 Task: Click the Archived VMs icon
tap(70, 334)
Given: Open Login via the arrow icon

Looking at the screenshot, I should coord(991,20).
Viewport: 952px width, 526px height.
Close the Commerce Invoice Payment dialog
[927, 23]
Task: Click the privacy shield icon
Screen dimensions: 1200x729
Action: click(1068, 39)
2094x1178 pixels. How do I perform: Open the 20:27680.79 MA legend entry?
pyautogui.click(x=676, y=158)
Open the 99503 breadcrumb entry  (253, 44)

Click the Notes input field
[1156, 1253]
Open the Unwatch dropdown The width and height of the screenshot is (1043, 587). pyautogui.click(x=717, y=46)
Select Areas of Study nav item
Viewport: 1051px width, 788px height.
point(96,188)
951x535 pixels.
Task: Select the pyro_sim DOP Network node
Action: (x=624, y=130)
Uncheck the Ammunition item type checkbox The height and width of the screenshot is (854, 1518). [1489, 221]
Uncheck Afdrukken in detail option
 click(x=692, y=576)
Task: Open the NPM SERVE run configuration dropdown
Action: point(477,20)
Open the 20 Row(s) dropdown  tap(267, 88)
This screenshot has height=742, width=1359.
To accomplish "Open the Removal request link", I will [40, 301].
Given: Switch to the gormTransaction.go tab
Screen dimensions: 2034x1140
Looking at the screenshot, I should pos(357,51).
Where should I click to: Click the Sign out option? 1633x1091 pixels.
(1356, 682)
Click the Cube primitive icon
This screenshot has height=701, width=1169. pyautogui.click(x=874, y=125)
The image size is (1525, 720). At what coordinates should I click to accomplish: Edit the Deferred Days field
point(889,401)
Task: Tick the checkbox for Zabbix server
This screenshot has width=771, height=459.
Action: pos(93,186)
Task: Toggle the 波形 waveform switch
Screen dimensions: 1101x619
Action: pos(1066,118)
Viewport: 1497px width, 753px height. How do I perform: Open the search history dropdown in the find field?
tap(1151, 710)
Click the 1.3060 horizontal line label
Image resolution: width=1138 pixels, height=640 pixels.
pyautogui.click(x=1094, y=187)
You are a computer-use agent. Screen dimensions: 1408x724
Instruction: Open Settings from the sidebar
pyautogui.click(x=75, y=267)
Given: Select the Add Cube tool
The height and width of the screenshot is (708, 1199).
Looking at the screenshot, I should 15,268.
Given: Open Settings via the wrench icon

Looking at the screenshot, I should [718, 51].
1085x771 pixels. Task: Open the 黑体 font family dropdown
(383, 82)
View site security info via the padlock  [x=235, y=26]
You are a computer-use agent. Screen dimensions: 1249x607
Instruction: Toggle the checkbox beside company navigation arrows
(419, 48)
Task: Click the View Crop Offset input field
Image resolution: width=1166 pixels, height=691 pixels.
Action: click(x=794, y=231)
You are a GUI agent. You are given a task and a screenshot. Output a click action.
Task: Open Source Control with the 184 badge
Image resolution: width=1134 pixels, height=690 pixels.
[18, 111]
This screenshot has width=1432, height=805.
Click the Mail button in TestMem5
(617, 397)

━━━━━━━━━━━━━━━━━━━━━━━━━━━━━━

## Exercise goal
Nothing in the entries above should differ when you return them in full.

## Response to this exercise
 Task: Click the Archived VMs icon
tap(70, 334)
Given: Open Login via the arrow icon

Looking at the screenshot, I should coord(991,20).
Viewport: 952px width, 526px height.
Close the Commerce Invoice Payment dialog
[927, 23]
Task: Click the privacy shield icon
Screen dimensions: 1200x729
Action: click(1068, 39)
2094x1178 pixels. How do I perform: Open the 20:27680.79 MA legend entry?
pyautogui.click(x=676, y=158)
Open the 99503 breadcrumb entry  (253, 44)

Click the Notes input field
[1156, 1253]
Open the Unwatch dropdown The width and height of the screenshot is (1043, 587). pyautogui.click(x=717, y=46)
Select Areas of Study nav item
Viewport: 1051px width, 788px height.
point(96,188)
951x535 pixels.
Task: Select the pyro_sim DOP Network node
Action: (x=624, y=130)
Uncheck the Ammunition item type checkbox The height and width of the screenshot is (854, 1518). [1489, 221]
Uncheck Afdrukken in detail option
 click(x=692, y=576)
Task: Open the NPM SERVE run configuration dropdown
Action: point(477,20)
Open the 20 Row(s) dropdown  tap(267, 88)
This screenshot has height=742, width=1359.
To accomplish "Open the Removal request link", I will [40, 301].
Given: Switch to the gormTransaction.go tab
Screen dimensions: 2034x1140
Looking at the screenshot, I should pos(357,51).
Where should I click to: Click the Sign out option? 1633x1091 pixels.
(1356, 682)
Click the Cube primitive icon
This screenshot has height=701, width=1169. pyautogui.click(x=874, y=125)
The image size is (1525, 720). At what coordinates should I click to accomplish: Edit the Deferred Days field
point(889,401)
Task: Tick the checkbox for Zabbix server
This screenshot has width=771, height=459.
Action: pos(93,186)
Task: Toggle the 波形 waveform switch
Screen dimensions: 1101x619
Action: pos(1066,118)
Viewport: 1497px width, 753px height. How do I perform: Open the search history dropdown in the find field?
tap(1151, 710)
Click the 1.3060 horizontal line label
Image resolution: width=1138 pixels, height=640 pixels.
pyautogui.click(x=1094, y=187)
You are a computer-use agent. Screen dimensions: 1408x724
Instruction: Open Settings from the sidebar
pyautogui.click(x=75, y=267)
Given: Select the Add Cube tool
The height and width of the screenshot is (708, 1199).
Looking at the screenshot, I should 15,268.
Given: Open Settings via the wrench icon

Looking at the screenshot, I should [718, 51].
1085x771 pixels. Task: Open the 黑体 font family dropdown
(383, 82)
View site security info via the padlock  [x=235, y=26]
You are a computer-use agent. Screen dimensions: 1249x607
Instruction: Toggle the checkbox beside company navigation arrows
(419, 48)
Task: Click the View Crop Offset input field
Image resolution: width=1166 pixels, height=691 pixels.
Action: click(x=794, y=231)
You are a GUI agent. You are given a task and a screenshot. Output a click action.
Task: Open Source Control with the 184 badge
Image resolution: width=1134 pixels, height=690 pixels.
[18, 111]
This screenshot has width=1432, height=805.
Click the Mail button in TestMem5
(617, 397)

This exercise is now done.